The Republican-controlled Congress, in keeping with GOP orthodoxy of a reduced federal hand in education, has largely kept out of implementation of the Every Student Succeeds Act, even going so far as to roll back a ream of Obama-era regulations and block the Trump administration from writing new ones.
After a year of that hands-off approach, they’re taking a small step back into the fight over implementing the sweeping K-12 federal education law.
Tucked into a report filed with the $1.3 trillion government funding bill passed last week is a reminder to states — through the federal Education Department — that their ESSA accountability plans must include assurances that they’ll require districts to use school improvement dollars for organizations or individuals “that have practical expertise in the development or use of evidence-based strategies and programs to improve teaching, learning, and schools.”
Getting anything in an appropriations bill is “a big deal,” said Michele McLaughlin, president of Knowledge Alliance, a non-profit that advocates for the use of research in K-12 education. She previously worked for former Sen. Tom Harkin, who chaired both the Health, Education, Labor and Pensions Committee and the appropriations subcommittee that oversees education spending.
“There is a strong signal to the field that we’re looking at this, this is not just an ‘Oh well, if you could do it, it would be nice’ requirement. The actual legislators are looking to see that the actual evidence-based provisions of the law are enforced,” she said.
States can set aside 7 percent of their federal Title I grants for school improvement, with 95 percent of those grants going to interventions in the lowest-performing 5 percent of schools, high schools with low graduation rates, and schools where certain subgroups of students are underperforming their peers. Fourteen states were taking sufficient steps to ensure school improvement grants are conditioned on districts’ use of evidence-based interventions, according to a January report by Results for America, a nonprofit that advocates for the use of data at all levels of government.
So far, the Education Department has approved ESSA plans from 34 states, the District of Columbia and Puerto Rico.

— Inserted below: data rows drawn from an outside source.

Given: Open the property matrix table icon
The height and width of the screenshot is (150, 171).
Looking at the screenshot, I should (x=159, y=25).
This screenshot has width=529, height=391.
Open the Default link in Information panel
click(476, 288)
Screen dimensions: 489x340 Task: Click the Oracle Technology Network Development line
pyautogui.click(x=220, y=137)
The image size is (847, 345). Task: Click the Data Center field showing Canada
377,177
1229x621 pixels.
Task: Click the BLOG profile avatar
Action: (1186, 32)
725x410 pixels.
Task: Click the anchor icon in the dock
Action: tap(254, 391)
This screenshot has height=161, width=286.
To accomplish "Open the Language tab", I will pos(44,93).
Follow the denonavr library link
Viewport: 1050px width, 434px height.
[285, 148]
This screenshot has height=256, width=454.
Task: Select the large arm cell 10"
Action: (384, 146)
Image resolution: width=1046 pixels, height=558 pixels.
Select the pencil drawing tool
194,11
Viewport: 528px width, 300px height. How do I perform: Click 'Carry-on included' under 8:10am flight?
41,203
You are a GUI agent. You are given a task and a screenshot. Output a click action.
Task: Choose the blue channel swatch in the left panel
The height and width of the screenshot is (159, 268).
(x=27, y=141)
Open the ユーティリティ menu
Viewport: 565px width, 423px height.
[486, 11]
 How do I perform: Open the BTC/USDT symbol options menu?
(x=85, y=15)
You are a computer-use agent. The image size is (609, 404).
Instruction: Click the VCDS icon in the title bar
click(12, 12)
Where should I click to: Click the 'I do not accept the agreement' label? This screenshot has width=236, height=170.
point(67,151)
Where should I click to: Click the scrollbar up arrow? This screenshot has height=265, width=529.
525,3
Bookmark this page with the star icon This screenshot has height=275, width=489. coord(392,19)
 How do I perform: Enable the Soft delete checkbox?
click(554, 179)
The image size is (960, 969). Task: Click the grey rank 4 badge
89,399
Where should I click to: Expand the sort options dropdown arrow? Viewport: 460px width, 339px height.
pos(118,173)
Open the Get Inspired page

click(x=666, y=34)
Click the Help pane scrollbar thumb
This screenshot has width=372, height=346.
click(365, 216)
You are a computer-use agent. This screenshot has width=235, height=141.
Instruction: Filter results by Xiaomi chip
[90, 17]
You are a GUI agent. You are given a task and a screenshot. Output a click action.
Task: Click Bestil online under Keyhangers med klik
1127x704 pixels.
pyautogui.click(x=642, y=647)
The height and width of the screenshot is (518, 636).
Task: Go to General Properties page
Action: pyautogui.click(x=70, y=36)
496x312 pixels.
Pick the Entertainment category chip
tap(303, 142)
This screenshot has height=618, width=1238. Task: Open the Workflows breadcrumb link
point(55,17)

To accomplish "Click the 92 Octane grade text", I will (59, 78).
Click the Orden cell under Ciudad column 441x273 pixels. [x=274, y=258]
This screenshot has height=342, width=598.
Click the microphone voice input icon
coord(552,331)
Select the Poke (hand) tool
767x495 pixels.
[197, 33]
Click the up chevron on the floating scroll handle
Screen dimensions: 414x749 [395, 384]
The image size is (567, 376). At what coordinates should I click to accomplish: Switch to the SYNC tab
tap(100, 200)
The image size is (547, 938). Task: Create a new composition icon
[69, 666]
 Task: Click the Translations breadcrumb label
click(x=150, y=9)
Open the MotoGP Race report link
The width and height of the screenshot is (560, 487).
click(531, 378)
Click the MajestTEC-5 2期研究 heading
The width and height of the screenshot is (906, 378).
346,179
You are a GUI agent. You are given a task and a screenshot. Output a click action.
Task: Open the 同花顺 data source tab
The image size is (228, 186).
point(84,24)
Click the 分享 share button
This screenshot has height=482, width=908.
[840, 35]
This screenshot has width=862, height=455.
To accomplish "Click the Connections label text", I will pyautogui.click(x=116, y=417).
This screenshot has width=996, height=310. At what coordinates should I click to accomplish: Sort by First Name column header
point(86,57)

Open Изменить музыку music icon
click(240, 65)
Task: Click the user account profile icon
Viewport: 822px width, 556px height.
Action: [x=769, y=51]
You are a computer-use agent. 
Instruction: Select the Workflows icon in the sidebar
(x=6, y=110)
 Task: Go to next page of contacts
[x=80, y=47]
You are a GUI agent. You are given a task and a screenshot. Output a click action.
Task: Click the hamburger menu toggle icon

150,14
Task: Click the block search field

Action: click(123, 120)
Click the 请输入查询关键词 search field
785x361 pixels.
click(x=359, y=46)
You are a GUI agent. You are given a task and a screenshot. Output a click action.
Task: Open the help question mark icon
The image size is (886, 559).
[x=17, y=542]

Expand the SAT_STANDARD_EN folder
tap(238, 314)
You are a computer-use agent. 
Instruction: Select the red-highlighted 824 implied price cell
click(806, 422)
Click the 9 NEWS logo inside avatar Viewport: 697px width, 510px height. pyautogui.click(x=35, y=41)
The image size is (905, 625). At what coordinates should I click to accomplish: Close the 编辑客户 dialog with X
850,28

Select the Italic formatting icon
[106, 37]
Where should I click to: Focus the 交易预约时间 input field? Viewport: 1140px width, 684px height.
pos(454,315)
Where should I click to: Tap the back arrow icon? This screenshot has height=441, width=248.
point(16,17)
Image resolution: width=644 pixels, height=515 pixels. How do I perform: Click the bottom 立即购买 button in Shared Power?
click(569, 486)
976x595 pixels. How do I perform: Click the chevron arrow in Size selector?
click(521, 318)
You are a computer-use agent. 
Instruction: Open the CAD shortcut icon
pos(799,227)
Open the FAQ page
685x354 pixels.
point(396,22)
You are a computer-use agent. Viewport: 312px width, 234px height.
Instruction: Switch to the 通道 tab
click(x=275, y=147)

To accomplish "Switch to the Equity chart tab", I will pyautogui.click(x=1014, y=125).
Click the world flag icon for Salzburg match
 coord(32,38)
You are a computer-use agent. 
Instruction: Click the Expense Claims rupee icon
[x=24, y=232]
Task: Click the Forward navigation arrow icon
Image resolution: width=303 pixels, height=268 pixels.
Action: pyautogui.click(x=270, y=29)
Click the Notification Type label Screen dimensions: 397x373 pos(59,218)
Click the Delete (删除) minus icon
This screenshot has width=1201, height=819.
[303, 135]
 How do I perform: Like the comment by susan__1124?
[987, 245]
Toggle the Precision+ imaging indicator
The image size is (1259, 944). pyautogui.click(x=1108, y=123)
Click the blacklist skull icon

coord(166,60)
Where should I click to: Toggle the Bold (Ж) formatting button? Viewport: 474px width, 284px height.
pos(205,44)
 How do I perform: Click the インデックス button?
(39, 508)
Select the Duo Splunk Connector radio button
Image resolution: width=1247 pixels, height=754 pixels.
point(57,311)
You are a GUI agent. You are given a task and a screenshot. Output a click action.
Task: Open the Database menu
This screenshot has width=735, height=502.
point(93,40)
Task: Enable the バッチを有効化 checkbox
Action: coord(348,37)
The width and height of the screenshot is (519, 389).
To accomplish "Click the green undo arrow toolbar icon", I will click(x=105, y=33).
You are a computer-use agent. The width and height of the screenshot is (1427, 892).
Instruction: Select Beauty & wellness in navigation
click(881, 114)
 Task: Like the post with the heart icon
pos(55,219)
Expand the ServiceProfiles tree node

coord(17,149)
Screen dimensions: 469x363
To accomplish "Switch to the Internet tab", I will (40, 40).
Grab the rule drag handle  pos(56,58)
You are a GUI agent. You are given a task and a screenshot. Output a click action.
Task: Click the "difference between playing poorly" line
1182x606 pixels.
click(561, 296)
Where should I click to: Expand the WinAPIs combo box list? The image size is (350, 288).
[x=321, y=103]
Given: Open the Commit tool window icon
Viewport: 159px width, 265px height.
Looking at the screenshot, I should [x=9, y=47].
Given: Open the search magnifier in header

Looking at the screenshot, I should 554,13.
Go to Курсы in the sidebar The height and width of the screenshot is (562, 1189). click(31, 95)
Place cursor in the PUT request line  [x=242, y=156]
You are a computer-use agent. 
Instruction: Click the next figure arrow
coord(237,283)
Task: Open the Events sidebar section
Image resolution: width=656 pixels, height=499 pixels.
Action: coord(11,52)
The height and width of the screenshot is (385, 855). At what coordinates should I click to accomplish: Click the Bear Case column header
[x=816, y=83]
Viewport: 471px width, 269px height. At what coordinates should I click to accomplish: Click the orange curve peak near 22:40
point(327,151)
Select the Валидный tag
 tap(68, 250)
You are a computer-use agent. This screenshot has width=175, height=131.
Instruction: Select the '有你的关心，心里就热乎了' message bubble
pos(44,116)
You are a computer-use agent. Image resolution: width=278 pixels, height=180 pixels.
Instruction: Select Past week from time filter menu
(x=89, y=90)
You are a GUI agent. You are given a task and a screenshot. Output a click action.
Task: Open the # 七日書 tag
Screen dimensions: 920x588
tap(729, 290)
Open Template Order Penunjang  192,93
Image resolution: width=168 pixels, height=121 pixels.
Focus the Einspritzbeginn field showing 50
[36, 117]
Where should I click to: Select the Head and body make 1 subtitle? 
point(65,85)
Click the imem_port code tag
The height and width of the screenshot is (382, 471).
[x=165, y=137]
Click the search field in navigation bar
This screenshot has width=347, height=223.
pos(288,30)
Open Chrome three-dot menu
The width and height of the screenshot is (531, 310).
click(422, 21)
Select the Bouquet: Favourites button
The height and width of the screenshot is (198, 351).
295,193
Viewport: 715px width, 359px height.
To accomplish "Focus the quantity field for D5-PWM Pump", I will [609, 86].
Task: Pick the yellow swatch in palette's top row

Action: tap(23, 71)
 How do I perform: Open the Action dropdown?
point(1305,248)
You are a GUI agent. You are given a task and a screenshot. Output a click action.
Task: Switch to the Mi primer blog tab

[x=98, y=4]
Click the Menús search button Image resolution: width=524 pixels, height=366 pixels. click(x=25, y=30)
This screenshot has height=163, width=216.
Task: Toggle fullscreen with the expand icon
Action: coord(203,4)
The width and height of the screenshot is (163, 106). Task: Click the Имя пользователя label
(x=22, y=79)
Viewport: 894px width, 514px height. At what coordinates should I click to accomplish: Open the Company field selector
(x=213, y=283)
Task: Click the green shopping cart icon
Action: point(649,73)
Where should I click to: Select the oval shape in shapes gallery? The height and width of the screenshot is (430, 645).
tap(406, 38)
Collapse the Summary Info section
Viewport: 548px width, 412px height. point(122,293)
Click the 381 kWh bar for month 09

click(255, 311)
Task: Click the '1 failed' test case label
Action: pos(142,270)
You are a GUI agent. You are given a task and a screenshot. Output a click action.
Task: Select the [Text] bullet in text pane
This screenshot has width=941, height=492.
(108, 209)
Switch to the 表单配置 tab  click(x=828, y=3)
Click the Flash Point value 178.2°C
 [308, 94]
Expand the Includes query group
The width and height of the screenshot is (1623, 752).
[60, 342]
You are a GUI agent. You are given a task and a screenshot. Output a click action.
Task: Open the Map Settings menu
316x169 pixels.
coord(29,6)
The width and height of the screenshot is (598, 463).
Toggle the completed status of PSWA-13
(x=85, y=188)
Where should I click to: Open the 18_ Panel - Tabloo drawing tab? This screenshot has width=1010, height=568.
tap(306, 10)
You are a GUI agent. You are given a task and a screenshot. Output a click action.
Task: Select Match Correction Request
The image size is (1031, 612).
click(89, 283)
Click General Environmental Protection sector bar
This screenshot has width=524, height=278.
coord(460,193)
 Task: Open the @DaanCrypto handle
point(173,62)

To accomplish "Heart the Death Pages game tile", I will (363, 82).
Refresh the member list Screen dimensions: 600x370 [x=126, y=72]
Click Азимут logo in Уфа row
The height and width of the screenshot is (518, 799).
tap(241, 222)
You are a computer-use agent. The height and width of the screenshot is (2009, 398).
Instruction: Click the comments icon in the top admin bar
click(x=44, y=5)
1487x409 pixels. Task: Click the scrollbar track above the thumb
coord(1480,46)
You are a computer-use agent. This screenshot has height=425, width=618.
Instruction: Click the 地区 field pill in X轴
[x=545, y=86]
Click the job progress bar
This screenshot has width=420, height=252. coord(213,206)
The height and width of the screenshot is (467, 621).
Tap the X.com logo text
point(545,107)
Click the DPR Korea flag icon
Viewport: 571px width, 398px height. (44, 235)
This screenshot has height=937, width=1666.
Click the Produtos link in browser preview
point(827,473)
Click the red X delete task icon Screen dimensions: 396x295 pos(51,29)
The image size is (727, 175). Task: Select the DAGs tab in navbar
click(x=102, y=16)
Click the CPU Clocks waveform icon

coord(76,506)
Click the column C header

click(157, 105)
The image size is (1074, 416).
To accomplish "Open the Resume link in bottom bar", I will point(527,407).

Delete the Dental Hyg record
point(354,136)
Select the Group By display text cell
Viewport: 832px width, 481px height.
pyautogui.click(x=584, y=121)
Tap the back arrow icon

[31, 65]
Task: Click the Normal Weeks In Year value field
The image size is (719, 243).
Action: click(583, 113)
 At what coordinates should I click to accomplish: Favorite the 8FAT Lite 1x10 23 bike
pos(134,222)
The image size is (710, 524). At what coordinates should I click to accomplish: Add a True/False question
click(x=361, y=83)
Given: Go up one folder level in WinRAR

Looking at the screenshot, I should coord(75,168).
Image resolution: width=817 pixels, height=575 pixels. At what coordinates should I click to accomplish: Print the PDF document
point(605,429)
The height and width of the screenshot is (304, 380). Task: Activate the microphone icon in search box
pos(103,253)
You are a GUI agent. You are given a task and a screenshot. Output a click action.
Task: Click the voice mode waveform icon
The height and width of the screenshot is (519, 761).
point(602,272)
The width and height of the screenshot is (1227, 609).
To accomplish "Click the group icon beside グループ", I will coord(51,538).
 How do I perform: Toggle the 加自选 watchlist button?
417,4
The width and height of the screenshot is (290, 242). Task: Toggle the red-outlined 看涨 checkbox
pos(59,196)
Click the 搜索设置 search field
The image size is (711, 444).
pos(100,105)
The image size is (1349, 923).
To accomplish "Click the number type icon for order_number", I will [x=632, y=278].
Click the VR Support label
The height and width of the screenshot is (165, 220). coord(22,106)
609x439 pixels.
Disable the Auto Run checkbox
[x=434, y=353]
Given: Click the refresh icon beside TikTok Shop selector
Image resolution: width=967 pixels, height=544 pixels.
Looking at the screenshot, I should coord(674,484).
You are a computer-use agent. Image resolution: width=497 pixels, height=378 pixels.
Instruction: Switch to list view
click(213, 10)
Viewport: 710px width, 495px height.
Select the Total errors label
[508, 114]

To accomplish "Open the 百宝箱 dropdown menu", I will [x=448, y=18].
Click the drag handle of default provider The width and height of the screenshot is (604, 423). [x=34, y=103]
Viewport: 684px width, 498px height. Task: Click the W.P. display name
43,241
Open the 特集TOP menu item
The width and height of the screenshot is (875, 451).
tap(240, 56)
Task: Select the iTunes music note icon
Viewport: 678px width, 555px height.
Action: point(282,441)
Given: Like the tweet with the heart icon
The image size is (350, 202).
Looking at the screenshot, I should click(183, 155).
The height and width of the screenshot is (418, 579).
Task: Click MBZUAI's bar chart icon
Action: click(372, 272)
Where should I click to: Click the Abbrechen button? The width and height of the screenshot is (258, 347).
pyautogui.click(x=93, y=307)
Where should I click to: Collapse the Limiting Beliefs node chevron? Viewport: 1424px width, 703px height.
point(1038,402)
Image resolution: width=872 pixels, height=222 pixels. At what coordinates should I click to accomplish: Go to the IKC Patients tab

State plans are weak on school interventions, a notoriously difficult subject from the get-go, said David Steiner, director of the Johns Hopkins Institute for Education Policy. They frequently don’t offer the strong needs assessments tools that schools should be using to determine the causes of low performance even before they look for an intervention to address it, he said.
“Trying to figure out how that process should work, what level of assistance, what level of accuracy, what level of providing tools that would get that whole train of events on the right track, would be important, and we’re not seeing a lot of that, frankly,” he said.
It makes sense that evidentiary standards are a low priority for state education agencies, Steiner said.
“On the long list of what state education departments are worrying about, monitoring the evidentiary level claims for their districts for hundreds of interventions in these schools is not exactly at the top of the list, and I’m sympathetic to that,” he said.
References to using “evidence-based” strategies are strewn throughout ESSA; the law even includes four defined tiers of research, with the three most rigorous tiers required to receive funding for school improvement efforts.
Though an original Obama administration template for state implementation plans required assurances on the use of evidence, those disappeared in a condensed version Education Secretary Betsy DeVos released last March, a move that drew criticism from the Hill in the following months.
Sen. Chris Murphy, Democrat of Connecticut, questioned DeVos during an Appropriations Committee hearing in June on whether she would reject state plans that didn’t require strong school interventions.
He brought it up again at a Health, Education, Labor and Pensions Committee hearing in October. It was “really curious” to not have that information in the plan template, “given how much we focused on evidence-based practices, how intentional we were” to make sure that interventions for underperforming schools are backed by research, Murphy said.
The requirements for research-backed interventions are part of ESSA’s much-lauded “civil rights guardrails” to protect students who typically don’t fare as well in public school, including low-income students, students of color and those in special education. They are a way to push states and districts in the right direction even as the federal government took a step back, McLaughlin said.
Using evidence-backed strategies also ensures the most effective use of scarce federal education dollars, said Margie Yeager, director of advocacy and policy at Chiefs for Change, a group of state and district leaders that backs education reform.
The concept of evidence-backed interventions in K-12 education isn’t new, Yeager added, pointing to provisions in No Child Left Behind, the law ESSA replaced, that required “scientifically-based research” as the foundation for education programs.
The new language might bring the issue into greater focus at the district level, she predicted, particularly as states begin implementing their new school improvement grant programs. Several are using competitive processes for those funds, so using stronger evidence would give districts a leg up.
“Even in those states, it’s a little bit of a shift and I think people are going to have to adjust accordingly,” she said.